101 Cave Hill Rd., Luray, Va.
A cool underground retreat in the summer — but supercool geology any time of year — Luray Caverns is a cave system filled with colorful, otherworldly stalactites, stalagmites, stone columns and mirrored pools. Visitors stroll along walkways, through "rooms" with 10-foot ceilings and towering formations. Among the most popular spots: the Stalacpipe Organ, which makes sounds like those from a xylophone. Nearby is the Luray Valley Museum, where you can learn about the Shenandoah Valley's history.
229 Rehoboth Ave., Rehoboth Beach, Del.
There's nothing that says summer quite like Thrasher's french fries and Candy Kitchen saltwater taffy. Both are staples at Rehoboth Beach, a family favorite beach destination for generations. The boardwalk was built in 1873, and beachgoers of that era wouldn't recognize it today, with outlet shopping, brewpubs and arcades. But at Funland, largely untouched since it opened in the 1960s, tickets still start at 35 cents. For what it's worth, the fries and taffy are worth every nickel.

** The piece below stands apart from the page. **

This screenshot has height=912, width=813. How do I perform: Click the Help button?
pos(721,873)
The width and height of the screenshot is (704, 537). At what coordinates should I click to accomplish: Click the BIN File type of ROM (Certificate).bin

7206 National Seashore Ln., Berlin, Md.
An undeveloped barrier island off the coast of Maryland and Virginia, Assateague is a fairy tale of sand beaches, salt marshes and celebrated wild horses. Visitors can camp on the Maryland side of Assateague Island National Seashore as well as in the state park, and horses on the Maryland side roam freely. Cycling is a great way to see the island; a paved path stretches from Assateague to Chincoteague. Other activities include canoeing, kayaking, horseback riding, hiking, swimming and birding.
Oxford Bellevue Ferry
27456 Oxford Rd., Oxford, Md.
What this attraction lacks in size or pizazz, it makes up for in old fashioned charm. The ferry, which crosses the Tred Avon River between Oxford and Bellevue on Maryland's picturesque Eastern Shore, is thought to be the oldest privately operated ferry service in the nation, dating back to 1683. It operates April through November and can accommodate up to nine cars and countless people and bikes. Before you board, pick up a scoop at Scottish Highland Creamery or loop the ferry into a bike ride around Talbot County.
16000 Theme Park Way, Doswell, Va.
Once a showcase for exotic animals, today this theme park is all about thrilling rides and funnel cake. Start out slow with bumper cars or the Eiffel Tower, an original park ride (one-third replica of the real tower) that offers 18-mile views from the observation deck. Then graduate to the fearsome Anaconda, a looping roller coaster that drops 144 feet and features an underwater tunnel; or Flight of Fear, which catapults riders to 54 mph in four seconds. Maybe save the funnel cake till later.